The undertray above the front cylinder was made to tidy up and support the wiring loom, this worked out very well, the batteries are all up under the tank, there is enough space under there to park a bus so again to tidy up as much as I could all the electricals etc went up under there away from weather as well which has to be a good thing.
The exhaust I cut 80 mm off to shorten the tail and reduce the cantilevered weight, this also took out a lot of the vibration and wobble that MH900e’s suffer from, this is the main cause of the exhaust cracking and the X bracket failing, I also replaced the bottom rubber soft bushing with aluminium thick ring washers which also took out the wobble effect.
I put the bars on to give the bike the Monsta style riding position, this worked out very well, I bored the existing holes out in the top triple to fit the new bar clamps.

All the aluminium worked was then sent away and natural anodised except for the top triple which was just re-polished to bring it back up to nice look again.

The project is nearly complete now with only an MV style exhaust that is currently being built and relocation of the oil cooler up to the frame, I am riding it now and there are pretty much no bugs to iron out other than getting the PC111 sorted to make her run optimally, I am nearly there with that.

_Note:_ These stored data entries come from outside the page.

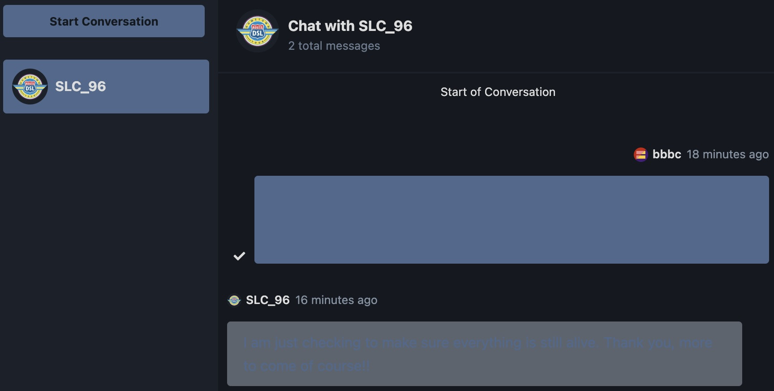Click the 'Start of Conversation' label
Viewport: 774px width, 391px height.
pos(498,92)
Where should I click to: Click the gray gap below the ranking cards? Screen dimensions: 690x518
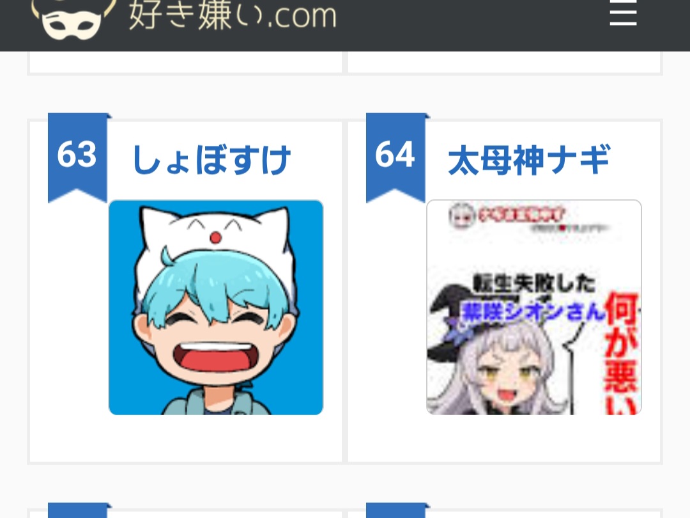[x=345, y=483]
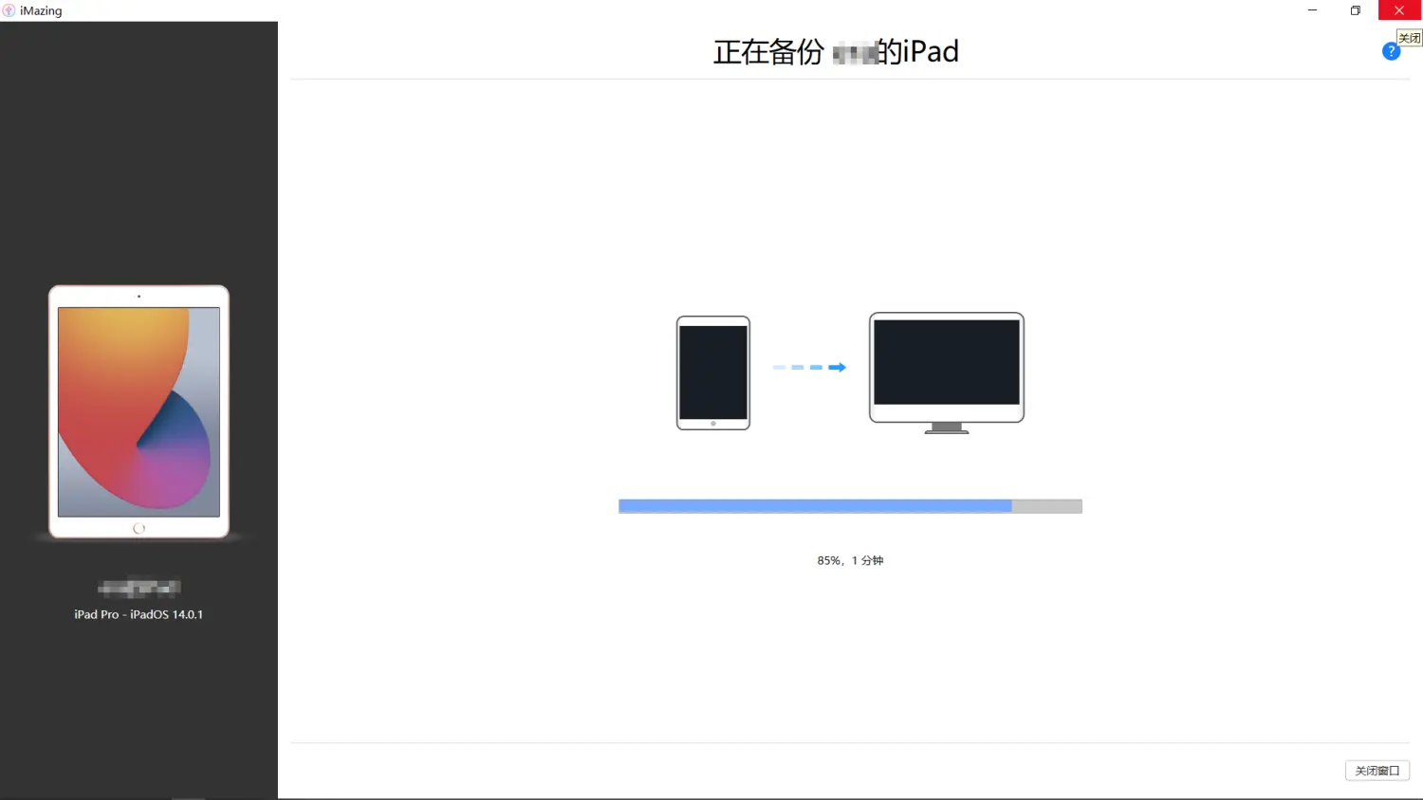
Task: Click the iMazing logo in title bar
Action: pos(9,10)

So all in all I have spent well in excess of 200 hours (and some money), most of the stuff I had to build simply because you can not buy it off the shelf, the whole project has turned the bike around from an unwanted POS to a rather cool rendition of a Monsta and now I am enjoying my riding again to the max.

The project was a lot of fun and I have really enjoyed it, it was all fabricated at home bar the welding of the fuel tank, my friends give me a bit of stick about building this bike and intricately finishing it off with a garden rake and sledge hammer….the kiwi way ?


Thanks to CaliDuc for the support and Mark Savory for helping with various ideas and component building and my chickie for the support of getting the project done and finally cheers to all the DMLers who have given the props for an interesting project.